The opening work on this CD, a nearly 25-minute piece for piano quintet, employs a variety of devices including portamento slides for the violins yet never becomes cluttered or overly busy. Groslot is apparently uninterested in writing music merely for effect; every note of his works means something and adds to the whole. In this piece there is a pizzicato section for the strings that oddly resembles, but does not duplicate, the style of Marius Constant, but again these devices are used in the service of an excellent musical mind that creates structures that are complex but never cluttered.
Yet in many ways Groslot’s music is difficult to describe because a mere litany of the technical devices used do not give the reader an impression of the actual music. It must be heard to be fully felt and understood, and it is to their credit that the very talented Asasello Quartet fully enter the spirit of the music as well as the notes.
The song cycle Le bel aujourd’hui is based on four poems by Stéphane Mallarmé, the words of which are unfortunately not given in the booklet either in French or English. I had to look them up on Emily Ezust’s LiederNet Archive. Soprano Liesbeth Devos has a high voice that unfortunately tends towards a shrill, wiry sound up top, but her singing is expressive and her diction excellent. Here, again, the Debussy comparison is apt, with grateful vocal lines and a little more of a tendency towards tonality to help ground the singer. Groslot also uses the string quartet here more as individual instruments than playing together as a unit; each instrument in the quartet gets his or her own line to play, only occasionally using the two violins together in harmony while the cello plays a fairly consistent pizzicato counterpoint to the proceedings. In the last song, Le vierge, the vocal line leans more towards the atonal and the first violin sustains very high, bright tones while the others play delicate counterpoint, often in moving pizzicato lines.

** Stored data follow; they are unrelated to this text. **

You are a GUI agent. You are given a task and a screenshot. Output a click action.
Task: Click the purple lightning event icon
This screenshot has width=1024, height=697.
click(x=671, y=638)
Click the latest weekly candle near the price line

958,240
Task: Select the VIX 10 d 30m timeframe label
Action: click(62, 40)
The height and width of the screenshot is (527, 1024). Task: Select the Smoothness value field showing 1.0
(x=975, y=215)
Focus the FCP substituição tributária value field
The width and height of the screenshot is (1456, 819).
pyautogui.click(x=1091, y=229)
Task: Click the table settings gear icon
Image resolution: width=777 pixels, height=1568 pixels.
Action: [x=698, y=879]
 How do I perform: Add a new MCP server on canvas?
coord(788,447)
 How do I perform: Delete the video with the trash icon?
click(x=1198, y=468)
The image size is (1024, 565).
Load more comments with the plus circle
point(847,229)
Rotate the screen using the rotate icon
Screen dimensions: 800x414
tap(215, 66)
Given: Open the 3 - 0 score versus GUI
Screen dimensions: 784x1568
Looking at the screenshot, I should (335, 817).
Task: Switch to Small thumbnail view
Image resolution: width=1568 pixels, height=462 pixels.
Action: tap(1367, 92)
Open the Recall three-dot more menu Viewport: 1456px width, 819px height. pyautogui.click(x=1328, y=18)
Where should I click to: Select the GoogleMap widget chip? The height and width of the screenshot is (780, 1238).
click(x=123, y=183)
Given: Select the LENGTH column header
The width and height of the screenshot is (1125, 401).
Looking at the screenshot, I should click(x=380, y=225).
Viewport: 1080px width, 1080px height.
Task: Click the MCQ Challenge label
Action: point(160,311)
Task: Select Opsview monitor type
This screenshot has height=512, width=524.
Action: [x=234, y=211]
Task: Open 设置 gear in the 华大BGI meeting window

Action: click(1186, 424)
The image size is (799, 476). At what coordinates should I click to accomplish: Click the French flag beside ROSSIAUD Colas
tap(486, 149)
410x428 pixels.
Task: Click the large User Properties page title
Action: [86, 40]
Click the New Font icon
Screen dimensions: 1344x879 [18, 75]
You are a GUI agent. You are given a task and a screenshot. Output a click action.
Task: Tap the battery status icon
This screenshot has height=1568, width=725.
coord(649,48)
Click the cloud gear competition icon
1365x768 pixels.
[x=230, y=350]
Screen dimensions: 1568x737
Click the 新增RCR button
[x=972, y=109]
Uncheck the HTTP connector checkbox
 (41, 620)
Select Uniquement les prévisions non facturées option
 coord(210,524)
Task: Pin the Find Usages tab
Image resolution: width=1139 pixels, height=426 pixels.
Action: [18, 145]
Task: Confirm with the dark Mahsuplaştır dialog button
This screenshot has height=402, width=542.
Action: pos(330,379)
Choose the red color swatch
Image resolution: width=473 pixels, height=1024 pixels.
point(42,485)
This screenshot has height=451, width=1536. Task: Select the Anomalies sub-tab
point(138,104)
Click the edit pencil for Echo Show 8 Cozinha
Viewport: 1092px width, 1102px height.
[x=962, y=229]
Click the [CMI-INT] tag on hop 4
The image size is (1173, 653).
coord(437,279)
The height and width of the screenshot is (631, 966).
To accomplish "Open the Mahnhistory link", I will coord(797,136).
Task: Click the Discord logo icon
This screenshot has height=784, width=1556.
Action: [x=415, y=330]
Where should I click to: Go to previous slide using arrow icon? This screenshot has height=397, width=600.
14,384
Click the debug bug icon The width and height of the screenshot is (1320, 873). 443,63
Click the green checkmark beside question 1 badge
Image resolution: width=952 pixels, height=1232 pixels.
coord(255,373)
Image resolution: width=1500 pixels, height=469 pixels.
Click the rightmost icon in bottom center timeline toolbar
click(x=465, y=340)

Groslot’s only (so far) work for string quartet alone is built along the same lines as the preceding works: bitonal leaning towards atonal, with bouncing counterpoint and using the quartet members individually rather than together. And once again, there is a lot of pizzicato and fast-moving bass lines played by the cello. The first violin also gets a soaring, long-note solo. Disparate parts, but somehow all fitting together to make a cohesive whole. In this work, particularly, Groslot leaves the Debussy model behind. Eventually, the polyphonic complexity grows to a point where one is caught up in its web. The second movement (there are only two) begins, unusually, with the quartet playing together, but they soon separate and toy with one another. A most interesting and unusual piece, which ends with a series of rapid-moving figures.
This is surely one of the most interesting and unusual set of pieces I’ve heart in a long time!